First file to be implemented is the speaker_classifier_tflearn.py script. This script trains on a dataset of 15 speakers and then makes a prediction as to who is speaking on an input audio sample.

Description of Data

In this script, Pannous uses data from the following link: http://pannous.net/files/spoken_numbers_pcm.tar

This tar file contains 15 different speakers, each saying 10 different phrases, each phrase sampled at 16 different frequencies.

Note that the phrases are the English numbers: 0-9.

Note that the sample rates are from 100 - 400 in 20 [unit] increments.

This shows that there are 2400 different audio files to train over. The files are in the following format in the directory:

NumberSpoken_PersonSpeaking_SampleRate.wav   

Walkthrough of Script

Essentially, assuming the data is already downloaded, the script does the following:

  1. Creates an array of the different speakers in speakers, where the length of this array is the number of classes used for training.

  2. Divides the training data set into different batches using batch=data.wave_batch_generator(batch_size=1000,source=WORD_WAVs,target=data.Target.speaker)

    This function does a few things.

    First, the Target of the script tells the function what the target of the parent script is: either speaker classification or digit classification. In our current case: target=speaker.

    Next, the function shuffles the dataset and then creates different chunks of wav files that are used to fill the batches until the size is equal to batch_size.

    The source variable is used to download the data if it is not already present in the folder.

    The output of the function is a collection of wav file batches and their associated labels. These are put into the variables X and Y, respectively.

  3. The actual deep learning is done using TFLearn. This is found at the following link: http://tflearn.org/. Once the graph is iniatiated using tflearn.init_graph(), it can then be defined. The following is the network description used in this script:

    net = tflearn.input_data(shape=[None, 8192]) #Two wave chunks --> each wave at size 4096
    net = tflearn.fully_connected(net, 64)
    net = tflearn.dropout(net, 0.5)
    net = tflearn.fully_connected(net, number_classes, activation='softmax')
    net = tflearn.regression(net, optimizer='adam', loss='categorical_crossentropy')

    As can be seen, the data is first input into the first fully connected layer and then into the dropout and the second fully connected layer. Note that the second fully connected layer is the first to connect to the accuracy and cross entropy steps. This is because the second fully connected layer feeds directly into a regression that uses cross entropy.

  4. The next step in the script is to train the model using the defined network. Using TFLearn, this only requires two lines of code:

    model = tflearn.DNN(net)
    model.fit(X, Y, n_epoch=100, show_metric=True, snapshot_step=100)

    The first line defined the Deep Neural Network model as tflearn.DNN(net) where net is defined in the step above.

    The second line defines the input data / labels to feed into the model, as well as the number of epochs to train over. Additional output information is defined as well with the show_metric and snapshot_step arguments. These two simply tell the script to output the metric and show a snapshot of the training every snapshot_step number of training steps.

  5. Finally, the trained model is tested using a sample audio file. As far as I could tell, the file being used was also in the training dataset. I did not think this was appropriate so I removed the specified file from the training data set and placed it aside for testing after the model was trained.

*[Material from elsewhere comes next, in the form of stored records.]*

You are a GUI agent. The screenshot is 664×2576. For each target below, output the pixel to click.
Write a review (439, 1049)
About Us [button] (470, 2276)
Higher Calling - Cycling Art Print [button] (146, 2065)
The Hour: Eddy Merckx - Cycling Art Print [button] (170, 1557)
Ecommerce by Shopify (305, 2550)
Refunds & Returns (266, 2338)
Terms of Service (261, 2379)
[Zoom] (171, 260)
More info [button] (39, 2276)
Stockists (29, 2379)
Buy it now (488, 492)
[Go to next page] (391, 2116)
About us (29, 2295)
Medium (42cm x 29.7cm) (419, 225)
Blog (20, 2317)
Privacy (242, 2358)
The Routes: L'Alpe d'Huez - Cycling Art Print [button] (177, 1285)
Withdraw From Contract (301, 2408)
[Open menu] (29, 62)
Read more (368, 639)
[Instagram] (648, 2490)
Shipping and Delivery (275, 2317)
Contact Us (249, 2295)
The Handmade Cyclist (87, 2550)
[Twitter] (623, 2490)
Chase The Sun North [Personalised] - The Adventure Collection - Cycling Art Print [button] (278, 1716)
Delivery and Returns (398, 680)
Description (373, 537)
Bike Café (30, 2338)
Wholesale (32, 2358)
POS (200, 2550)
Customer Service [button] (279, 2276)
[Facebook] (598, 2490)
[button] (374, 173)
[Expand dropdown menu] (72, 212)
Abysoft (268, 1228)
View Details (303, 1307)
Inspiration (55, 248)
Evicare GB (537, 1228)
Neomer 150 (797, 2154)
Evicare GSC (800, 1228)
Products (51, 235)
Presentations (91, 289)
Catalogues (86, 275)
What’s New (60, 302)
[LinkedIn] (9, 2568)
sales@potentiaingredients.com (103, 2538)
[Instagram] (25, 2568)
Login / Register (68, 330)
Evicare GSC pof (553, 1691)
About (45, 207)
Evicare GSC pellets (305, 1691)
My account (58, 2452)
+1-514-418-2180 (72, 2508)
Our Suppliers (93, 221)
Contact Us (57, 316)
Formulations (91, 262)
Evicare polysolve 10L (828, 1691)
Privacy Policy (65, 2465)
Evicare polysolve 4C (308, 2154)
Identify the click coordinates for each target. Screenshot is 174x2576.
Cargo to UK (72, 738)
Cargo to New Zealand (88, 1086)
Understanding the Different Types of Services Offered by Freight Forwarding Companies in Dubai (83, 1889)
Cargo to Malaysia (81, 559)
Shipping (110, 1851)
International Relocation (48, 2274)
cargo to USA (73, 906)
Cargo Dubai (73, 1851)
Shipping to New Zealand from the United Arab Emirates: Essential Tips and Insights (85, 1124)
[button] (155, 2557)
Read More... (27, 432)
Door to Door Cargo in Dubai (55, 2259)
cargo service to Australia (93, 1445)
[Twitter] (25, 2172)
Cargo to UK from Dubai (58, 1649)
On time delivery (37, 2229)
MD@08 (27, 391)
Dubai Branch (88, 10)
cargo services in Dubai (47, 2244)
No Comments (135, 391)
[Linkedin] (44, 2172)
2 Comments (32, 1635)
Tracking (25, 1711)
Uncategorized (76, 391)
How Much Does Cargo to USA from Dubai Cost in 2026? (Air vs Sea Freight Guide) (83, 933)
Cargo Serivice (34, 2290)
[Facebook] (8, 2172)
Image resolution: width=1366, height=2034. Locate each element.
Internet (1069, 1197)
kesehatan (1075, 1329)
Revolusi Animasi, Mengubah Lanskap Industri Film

    The following lines of code show how the model is tested with a new value:

    demo_file = "8_Bruce_260.wav"
    demo=data.load_wav_file(demo_file)
    result=model.predict([demo])
    result=data.one_hot_to_item(result,speakers)
    print("predicted speaker for %s : result = %s "%(demo_file,result))

    As can be seen, the demo_file is fed into model.predict. This creates a one-hot vector which is then converted into an individual speaker using one_hot_to_item.

    The result was as hoped: Bruce was speaking and Bruce was predicted! That is good news. The next step is to perform this architecture using a different data set.

    It should be noted that this architecture performs exceptionally well on a training set but not so great on the testing set. As such, other methods have been explored such as using the MFCC information to train a stronger classification network.